Pekin, Rusya’ya herhangi bir askeri donanım sağlamayı planladığını şiddetle yalanladı. Çin dışişleri bakanlığı sözcüsü Wang Wenbin Pazartesi günü yaptığı açıklamada, Batı’nın Çin’e değil Ukrayna’ya silah tedarik ettiğini yineleyerek gazetecilere “ABD tarafı yangınları körüklemeyi ve alevleri körüklemeyi bırakmalı … ve yapıcı bir rol oynamalı” dedi. Ukrayna’daki krize siyasi çözüm, tersi değil.”
Çin Devlet Başkanı Xi Jinping, 20 Mart 2023’te Moskova’nın Vnukovo havaalanına vardığında uçağından inerken el sallıyor.
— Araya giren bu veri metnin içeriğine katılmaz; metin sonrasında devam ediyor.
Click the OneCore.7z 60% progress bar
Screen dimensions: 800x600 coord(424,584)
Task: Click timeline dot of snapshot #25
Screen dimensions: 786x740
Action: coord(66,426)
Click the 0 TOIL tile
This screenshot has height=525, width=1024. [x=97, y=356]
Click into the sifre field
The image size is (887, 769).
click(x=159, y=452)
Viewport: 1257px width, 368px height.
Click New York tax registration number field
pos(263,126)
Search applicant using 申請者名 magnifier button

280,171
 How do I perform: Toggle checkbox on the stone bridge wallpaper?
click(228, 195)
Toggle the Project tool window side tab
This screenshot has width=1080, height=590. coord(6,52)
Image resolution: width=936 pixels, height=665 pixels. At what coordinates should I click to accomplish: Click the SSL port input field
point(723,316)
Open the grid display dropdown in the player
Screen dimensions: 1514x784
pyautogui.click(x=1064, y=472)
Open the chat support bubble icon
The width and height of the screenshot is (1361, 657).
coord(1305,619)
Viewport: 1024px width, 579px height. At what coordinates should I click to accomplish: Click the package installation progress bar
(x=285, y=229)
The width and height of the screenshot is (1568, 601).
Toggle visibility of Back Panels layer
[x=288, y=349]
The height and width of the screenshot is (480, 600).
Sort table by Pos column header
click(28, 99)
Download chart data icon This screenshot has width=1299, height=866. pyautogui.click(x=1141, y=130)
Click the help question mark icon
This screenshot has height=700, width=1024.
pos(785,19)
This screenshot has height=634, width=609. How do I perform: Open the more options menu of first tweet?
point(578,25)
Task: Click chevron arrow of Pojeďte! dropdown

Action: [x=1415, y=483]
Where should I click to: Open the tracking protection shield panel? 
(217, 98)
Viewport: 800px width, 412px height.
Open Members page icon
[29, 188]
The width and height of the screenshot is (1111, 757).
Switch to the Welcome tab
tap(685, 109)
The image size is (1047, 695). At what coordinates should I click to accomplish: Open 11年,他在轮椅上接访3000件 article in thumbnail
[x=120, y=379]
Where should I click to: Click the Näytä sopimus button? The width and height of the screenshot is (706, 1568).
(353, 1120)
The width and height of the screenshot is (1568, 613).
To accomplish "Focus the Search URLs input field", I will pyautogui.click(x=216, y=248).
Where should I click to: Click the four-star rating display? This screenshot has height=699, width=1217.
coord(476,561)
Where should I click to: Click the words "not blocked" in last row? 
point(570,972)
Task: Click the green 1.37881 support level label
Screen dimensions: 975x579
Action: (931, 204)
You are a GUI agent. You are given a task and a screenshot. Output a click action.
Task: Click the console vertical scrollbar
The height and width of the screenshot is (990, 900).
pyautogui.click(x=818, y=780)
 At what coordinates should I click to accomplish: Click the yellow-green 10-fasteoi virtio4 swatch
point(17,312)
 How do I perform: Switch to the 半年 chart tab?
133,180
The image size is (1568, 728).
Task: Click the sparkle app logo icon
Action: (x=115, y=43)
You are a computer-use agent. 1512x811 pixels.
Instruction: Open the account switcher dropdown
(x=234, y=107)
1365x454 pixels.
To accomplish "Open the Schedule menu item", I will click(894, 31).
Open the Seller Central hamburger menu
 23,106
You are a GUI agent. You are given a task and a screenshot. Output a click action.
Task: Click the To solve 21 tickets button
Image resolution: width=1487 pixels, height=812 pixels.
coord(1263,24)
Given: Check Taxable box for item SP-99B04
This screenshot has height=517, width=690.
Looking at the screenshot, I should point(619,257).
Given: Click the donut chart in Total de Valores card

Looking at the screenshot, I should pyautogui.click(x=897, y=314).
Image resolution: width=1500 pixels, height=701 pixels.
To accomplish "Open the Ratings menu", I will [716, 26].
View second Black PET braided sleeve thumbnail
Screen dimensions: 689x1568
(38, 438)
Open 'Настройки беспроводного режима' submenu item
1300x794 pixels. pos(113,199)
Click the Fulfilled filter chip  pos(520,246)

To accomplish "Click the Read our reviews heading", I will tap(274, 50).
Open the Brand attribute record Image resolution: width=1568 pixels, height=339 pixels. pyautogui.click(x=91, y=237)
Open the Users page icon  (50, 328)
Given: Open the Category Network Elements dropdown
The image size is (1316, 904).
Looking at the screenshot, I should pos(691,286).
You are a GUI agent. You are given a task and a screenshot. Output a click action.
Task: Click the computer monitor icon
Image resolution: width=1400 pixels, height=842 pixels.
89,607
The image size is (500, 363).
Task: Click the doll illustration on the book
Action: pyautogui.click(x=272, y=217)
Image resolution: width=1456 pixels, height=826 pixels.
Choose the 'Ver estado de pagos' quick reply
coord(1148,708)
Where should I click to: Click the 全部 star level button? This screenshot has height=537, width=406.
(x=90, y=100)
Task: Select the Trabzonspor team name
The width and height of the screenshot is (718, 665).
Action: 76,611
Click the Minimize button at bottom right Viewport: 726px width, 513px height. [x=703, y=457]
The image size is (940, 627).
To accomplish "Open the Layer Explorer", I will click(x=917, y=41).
Anatoliy Zhdanov | AFP | Getty Resimleri
Çin, Moskova’ya askeri olarak yardım etmeyi planladığını yalanladı, ancak analistler, Pekin’in Ukrayna’daki savaştan endişe duyduğunu söylüyor ve Çin’in, Rusya’da potansiyel olarak sismik bir siyasi serpinti riski taşıdığı düşünüldüğünde, Rusya’nın Ukrayna’daki başarısızlığını bir tehdit olarak gördüğüne dikkat çekiyor. bu da Pekin’e zarar verebilir.
ECFR’den Baculska, “Şu anda Pekin için en kötü senaryo, Rusya’nın bu savaşta tamamen başarısız olması” dedi.
“Rusya’nın başarısız olabileceğini düşünmeye başlarlarsa – ve gerçekten en kötü durum kabus senaryosunda [could be then] Moskova’da demokrasi yanlısı bir hükümet – Çin için bu çok tehdit edici bir senaryo olur” dedi ve hem “Pekin için doğrudan bir tehdit hem de ÇKP’nin istikrarı” olarak görüldü. [Chinese Communist Party].”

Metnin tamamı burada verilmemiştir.